### Exercise data
▽

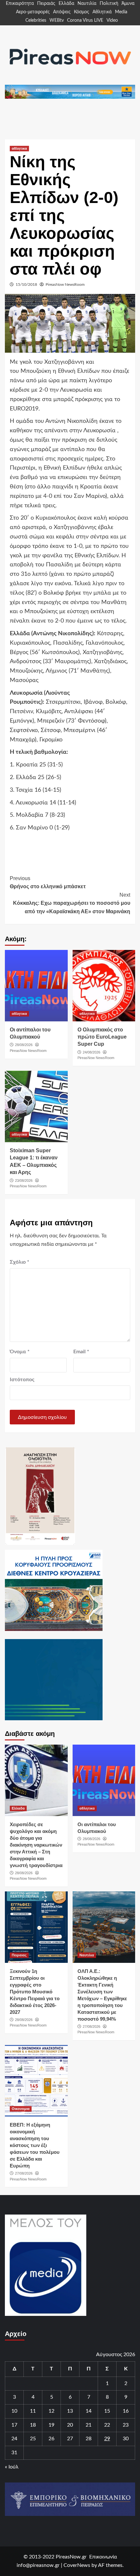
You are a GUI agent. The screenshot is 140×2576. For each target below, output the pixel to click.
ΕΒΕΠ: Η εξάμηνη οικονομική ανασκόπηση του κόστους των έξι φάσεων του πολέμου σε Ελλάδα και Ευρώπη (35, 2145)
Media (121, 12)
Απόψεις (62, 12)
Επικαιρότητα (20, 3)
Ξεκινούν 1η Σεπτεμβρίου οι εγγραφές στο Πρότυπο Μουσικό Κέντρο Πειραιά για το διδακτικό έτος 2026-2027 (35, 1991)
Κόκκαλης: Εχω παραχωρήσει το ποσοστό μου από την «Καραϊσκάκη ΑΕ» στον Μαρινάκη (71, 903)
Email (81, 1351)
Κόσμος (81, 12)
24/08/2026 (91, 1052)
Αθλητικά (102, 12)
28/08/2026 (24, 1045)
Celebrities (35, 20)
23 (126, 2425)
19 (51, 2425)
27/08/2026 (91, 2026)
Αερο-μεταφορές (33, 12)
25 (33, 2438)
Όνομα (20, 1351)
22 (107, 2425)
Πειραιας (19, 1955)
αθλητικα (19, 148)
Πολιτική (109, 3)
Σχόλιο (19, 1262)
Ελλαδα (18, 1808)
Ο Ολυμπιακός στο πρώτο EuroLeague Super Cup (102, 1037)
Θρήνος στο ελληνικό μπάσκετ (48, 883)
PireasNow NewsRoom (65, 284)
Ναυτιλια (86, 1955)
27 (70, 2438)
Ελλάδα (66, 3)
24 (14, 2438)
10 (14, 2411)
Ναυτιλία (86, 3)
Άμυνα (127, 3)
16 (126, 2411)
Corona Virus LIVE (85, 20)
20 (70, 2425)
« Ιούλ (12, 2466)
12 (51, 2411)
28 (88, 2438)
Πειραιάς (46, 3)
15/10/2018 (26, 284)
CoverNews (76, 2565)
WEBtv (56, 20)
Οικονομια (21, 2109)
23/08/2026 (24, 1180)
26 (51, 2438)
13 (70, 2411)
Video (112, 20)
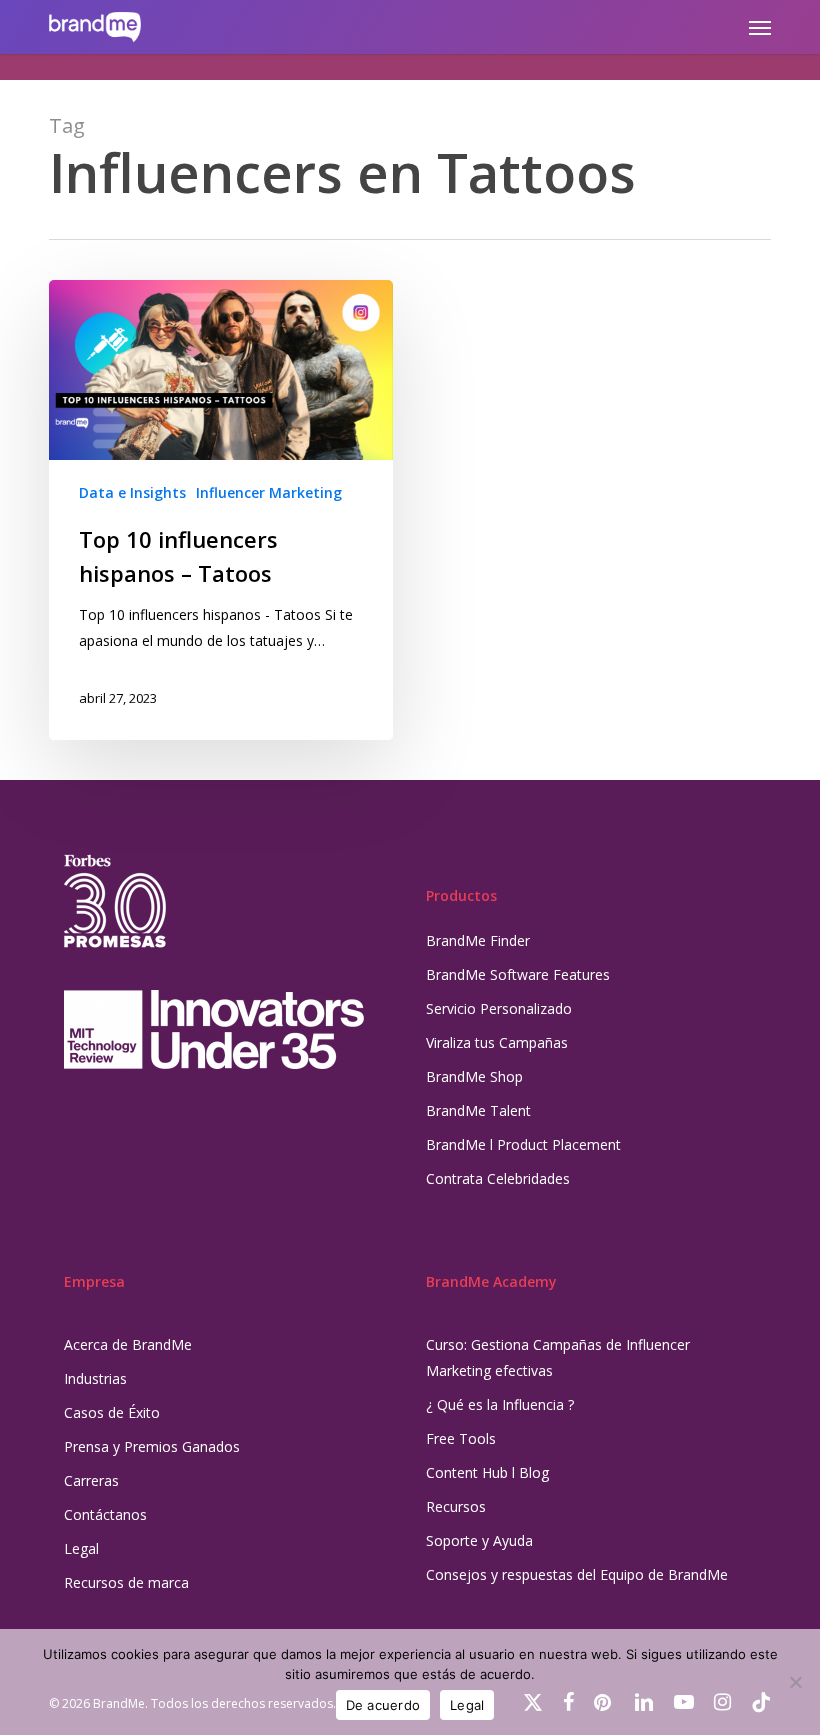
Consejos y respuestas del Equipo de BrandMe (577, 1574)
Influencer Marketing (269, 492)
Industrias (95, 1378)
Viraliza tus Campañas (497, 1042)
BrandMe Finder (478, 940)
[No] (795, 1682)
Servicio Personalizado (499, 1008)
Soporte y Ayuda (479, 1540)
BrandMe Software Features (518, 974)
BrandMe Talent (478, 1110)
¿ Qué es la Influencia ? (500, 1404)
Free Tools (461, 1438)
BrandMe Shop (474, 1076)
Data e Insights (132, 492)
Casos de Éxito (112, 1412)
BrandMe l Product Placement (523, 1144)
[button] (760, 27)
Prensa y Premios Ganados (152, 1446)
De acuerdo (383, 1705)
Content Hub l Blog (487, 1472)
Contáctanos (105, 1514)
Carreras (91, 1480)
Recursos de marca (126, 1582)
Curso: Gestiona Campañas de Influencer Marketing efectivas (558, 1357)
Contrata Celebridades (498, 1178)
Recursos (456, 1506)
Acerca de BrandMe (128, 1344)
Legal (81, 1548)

△
▽

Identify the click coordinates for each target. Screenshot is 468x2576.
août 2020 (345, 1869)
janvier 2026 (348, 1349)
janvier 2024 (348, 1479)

△

### Goal of the exercise
Show all lines from the data that contain "target".

### Exercise response
You are a GUI agent. The screenshot is 140×2576. For each target below, output the pixel to click.
Identify the click coordinates for each target. Screenshot is 468x2576.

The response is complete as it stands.